Removal and transformation of benzotriazole in manganese-oxide biofilters with Mn(II) feeding.

The aim of this study was to evaluate the treatment of organic-carbon-deficient wastewater containing benzotriazole (BTA) in lab-scale aerated biofilters filled with natural manganese oxide ore, sand coated with synthetic manganese oxides and sand (as a control material) in terms of BTA removal efficiency, its transformation products and ecotoxicological impact of the treated wastewater. Additionally, the effect of Mn(II) feeding was tested. The removal of BTA in all the biofilters was ≥97%. The contribution of the biotic removal of this compound was 15%, 50%, and 75% in the systems filled with sand, synthetic and natural manganese oxides, respectively. Only the columns filled with natural manganese oxides provided significant removal of DOC and decrease of UV and SUVA, with even more pronounced effect with Mn(II) feeding.
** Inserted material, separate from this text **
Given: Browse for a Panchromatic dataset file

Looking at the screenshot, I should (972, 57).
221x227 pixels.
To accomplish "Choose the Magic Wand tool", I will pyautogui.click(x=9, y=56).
The presence of Mn(II) was also found to enhance the removal of NNH in the systems filled with either form of manganese oxides, otherwise the removal of NNH was negligible or negative. The transformation reactions of BTA were methylation, hydroxylation, and triazole ring cleavage. Based on the number of compounds and their relative abundance, the methylated transformation products were predominant in the effluent. The reduction of the ecotoxicity (Microtox bioassay) of the effluents was positively correlated with the decrease of UV, SUVA and DOC and only moderately with the removal of BTA. This study has shown that the natural manganese oxide ore provides the broadest set of services as a filtering material for aerated biofilters treating carbon-deficient wastewater containing BTA.